The Dingo “Did” Eat The Baby!

Thirty-two years ago, Lindy Chamberlain-Creighton and Michael Chamberlain were camping in the Australian desert, when their 9-week-old daughter Azaria Chamberlain, disappeared from her parents’ tent. Her parents have maintained that this is what happened that night so long ago in the desert, and a coroner has finally concluded on Tuesday, that a dingo, or wild dog, had taken the infant. Lindy Chamberlain-Creighton stated that in 1980 that “she put baby Azaria down for the night in the tent, and went back to the bar-b-que area, when the family heard a ‘growling noise’ and the baby cry. When she ran back to the tent, she saw a dingo dragging her baby off.” In 1981, at the first inquest, the story of the dingo dragging off the baby, was entered as the cause of the missing infant. But in a second inquest in 1982, Lindy was charged with murder and her husband with being an accessory after the fact. She was convicted and served more than three years in prison before that decision was overturned. A third inquest in 1995 left the cause of death open.
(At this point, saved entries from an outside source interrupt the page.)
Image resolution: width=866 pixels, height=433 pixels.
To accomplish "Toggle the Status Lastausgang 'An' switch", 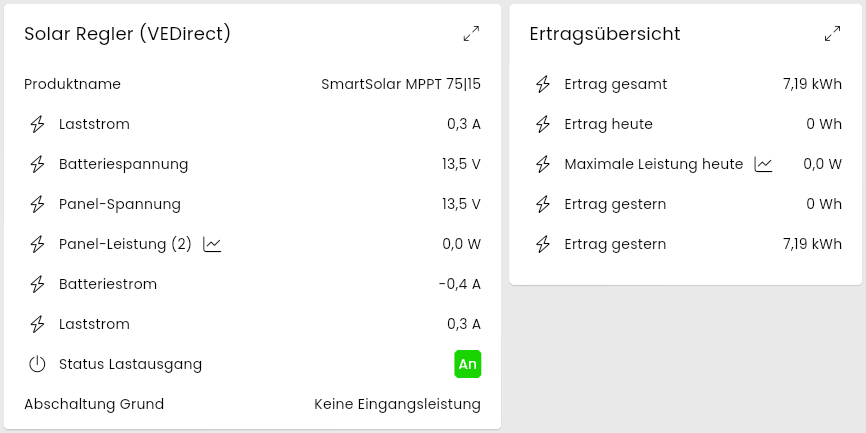I will [467, 364].
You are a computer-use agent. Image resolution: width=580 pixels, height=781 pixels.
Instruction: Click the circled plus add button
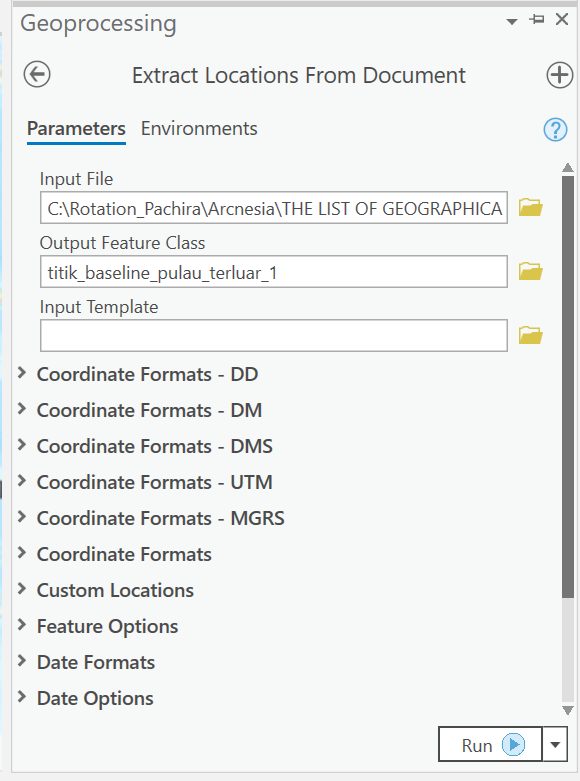coord(560,75)
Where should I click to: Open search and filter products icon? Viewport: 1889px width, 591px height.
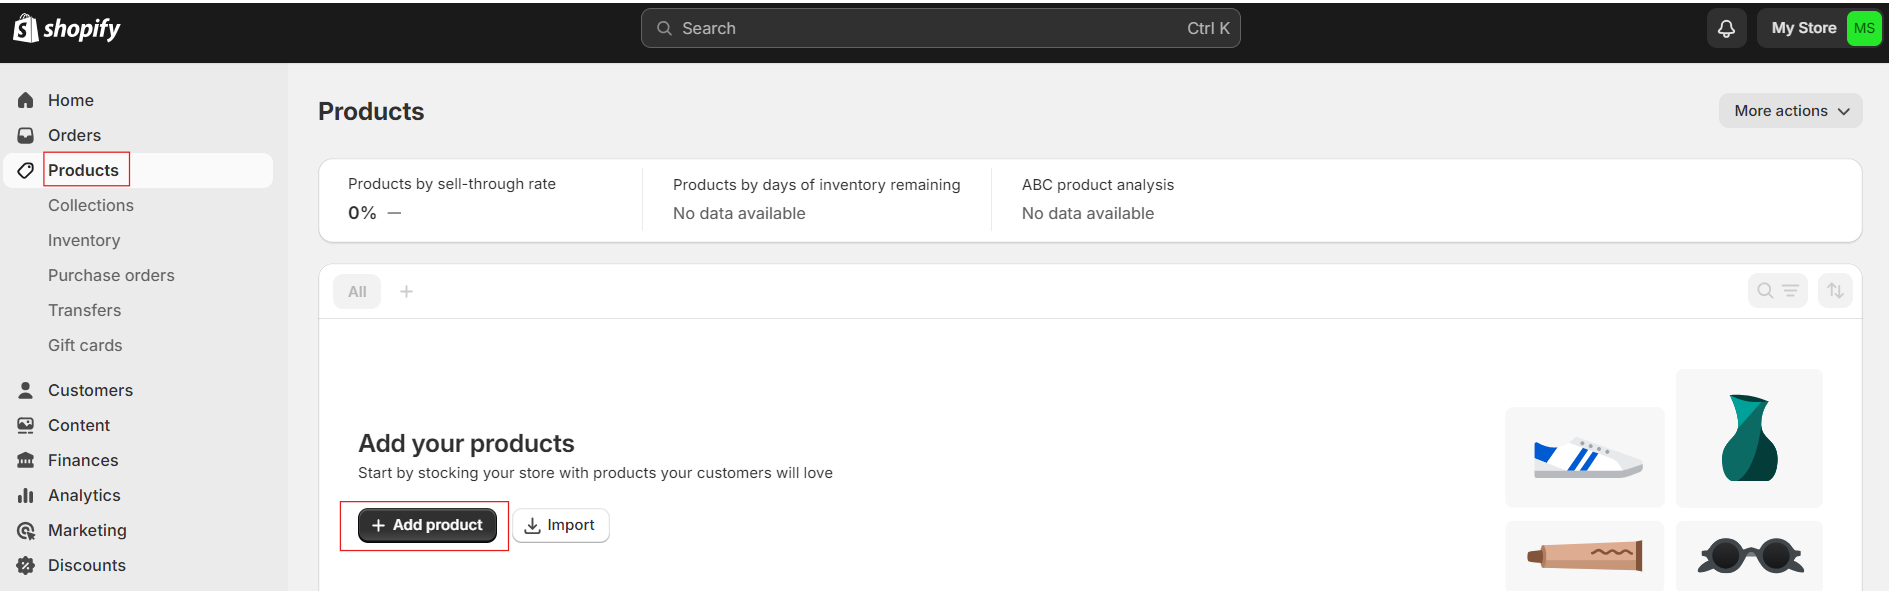[1777, 291]
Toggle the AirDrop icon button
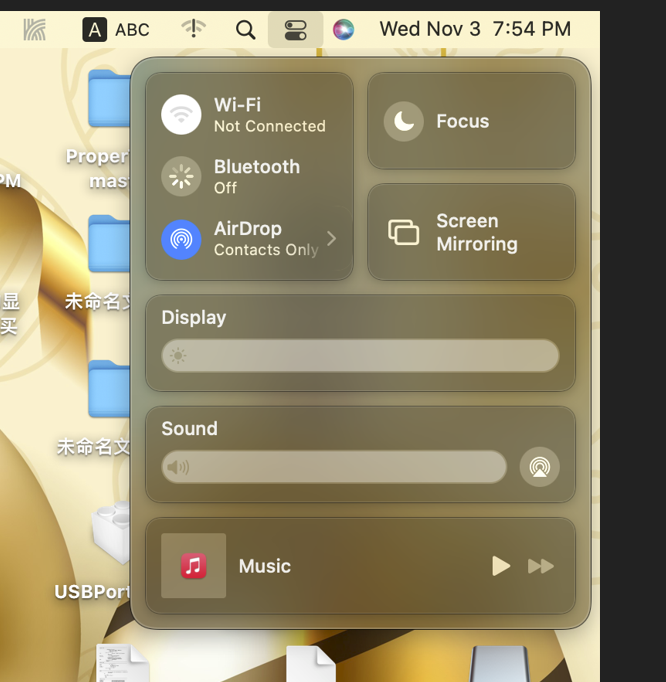Viewport: 666px width, 682px height. 181,239
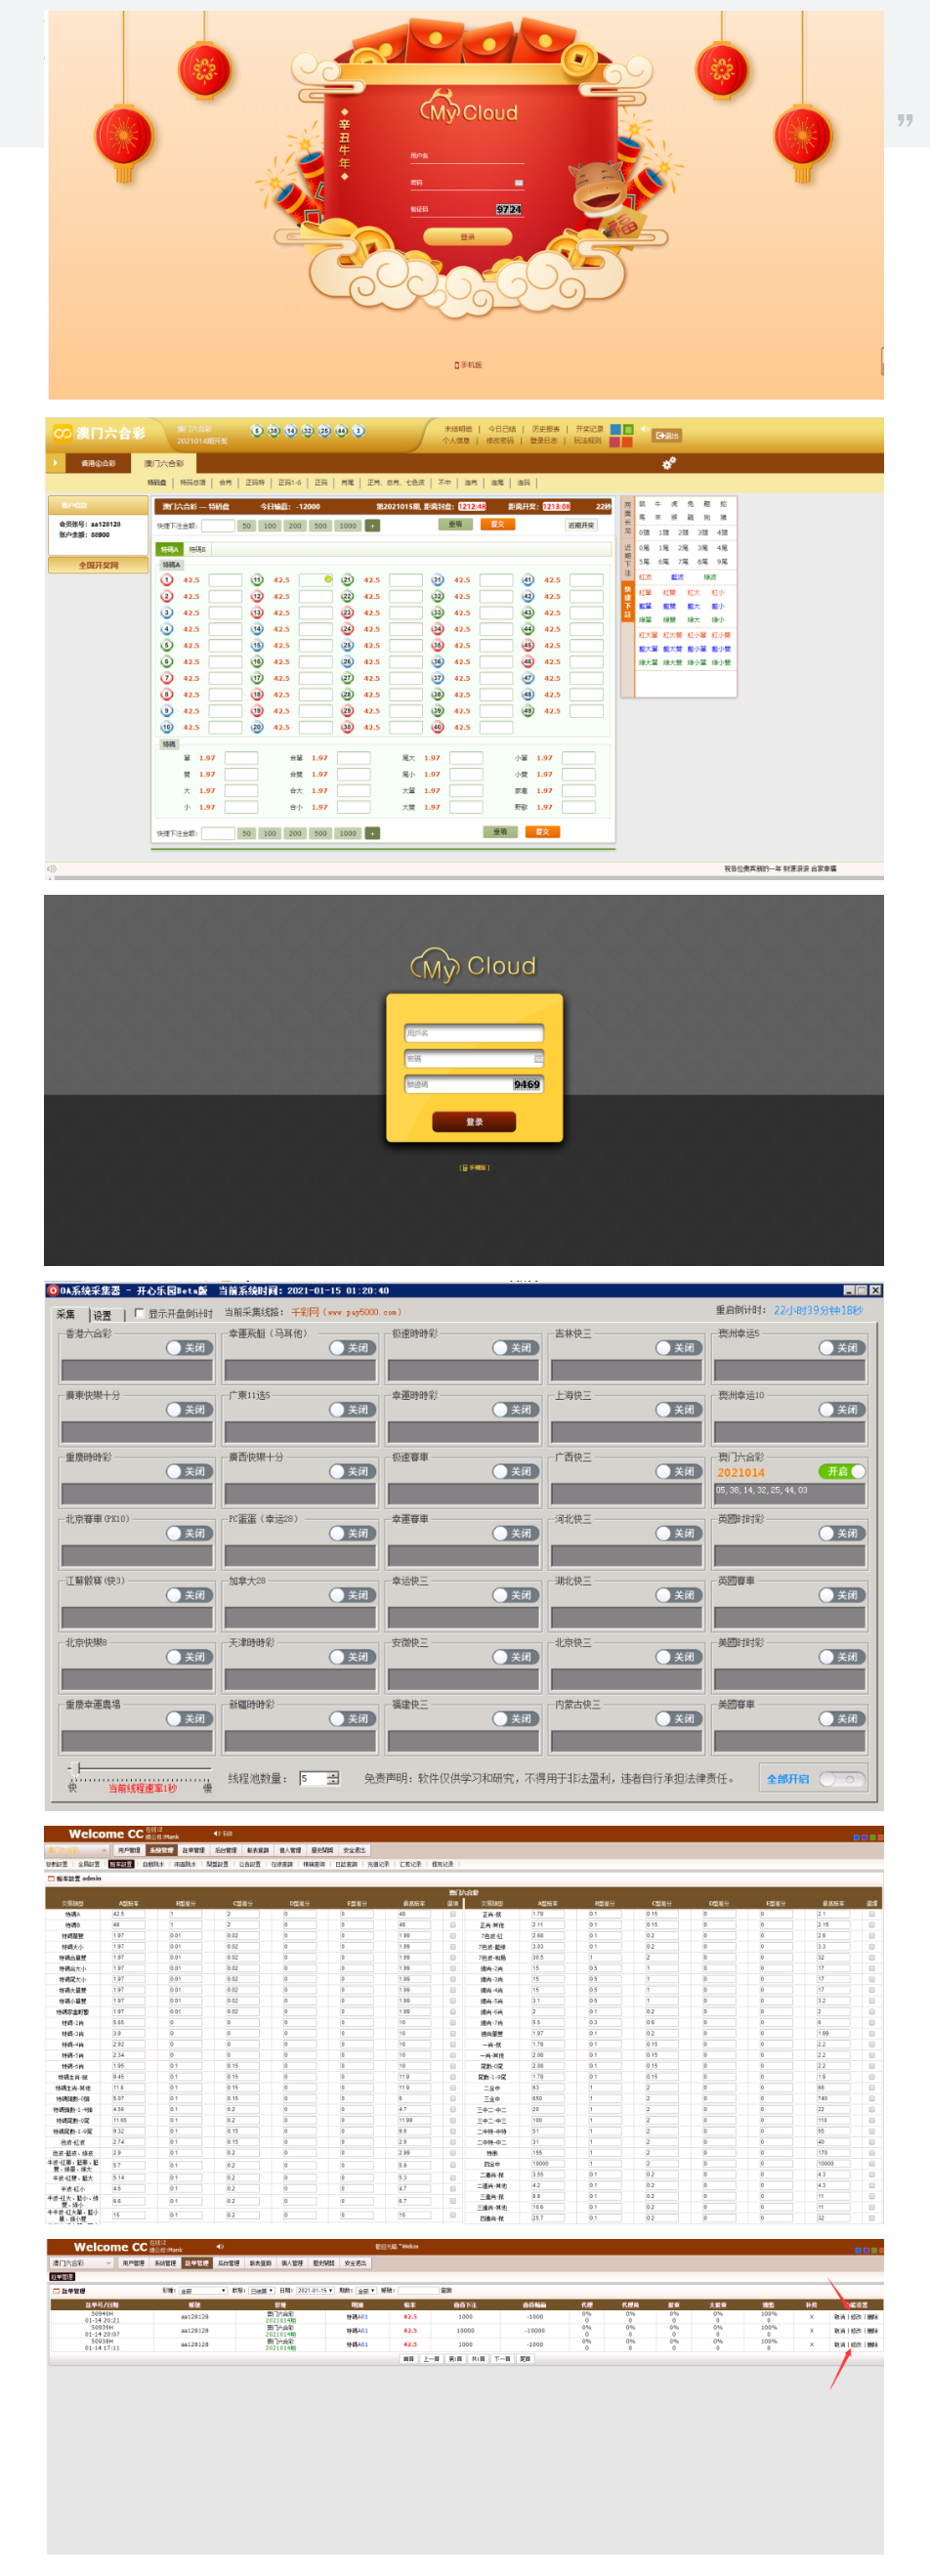
Task: Click the green plus quick-amount button at top
Action: pos(372,526)
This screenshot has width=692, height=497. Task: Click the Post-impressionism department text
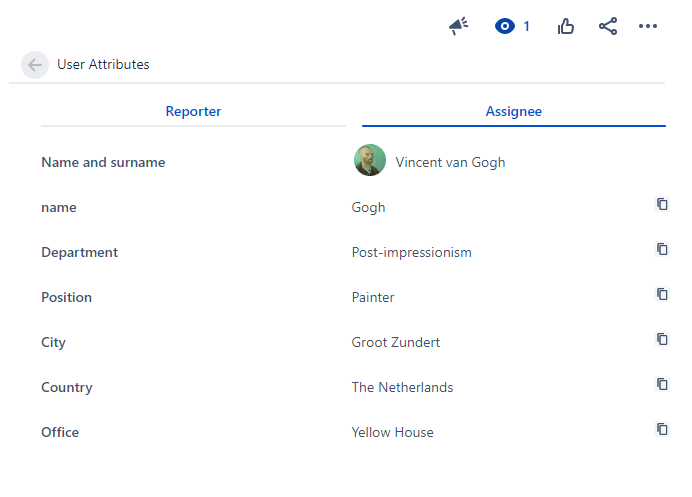click(411, 253)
The case became famous internationally through the 1988 movie “A Cry in the Dark,” in which Meryl Streep played the mother. At the time, there had been no similar documented dingo attacks, but in recent years the wild dogs (native to Australia)  have been blamed for three fatal attacks on children, and after a children’s jacket was found in a dingo den, few doubt the couple’s story today.  The latest inquest-which the family fought to get- made it official that Azaria was killed in a dingo attack. The new Coroner Elizabeth Morris said she was “satisfied that the evidence is sufficiently adequate, clear, cogent, and exact and that the evidence excludes all other reasonable possibilities.” Michael Chamberlain told reporters, “This has been a terrifying battle, bitter at times, but now some healing and a chance to put our daughter’s spirit to rest.”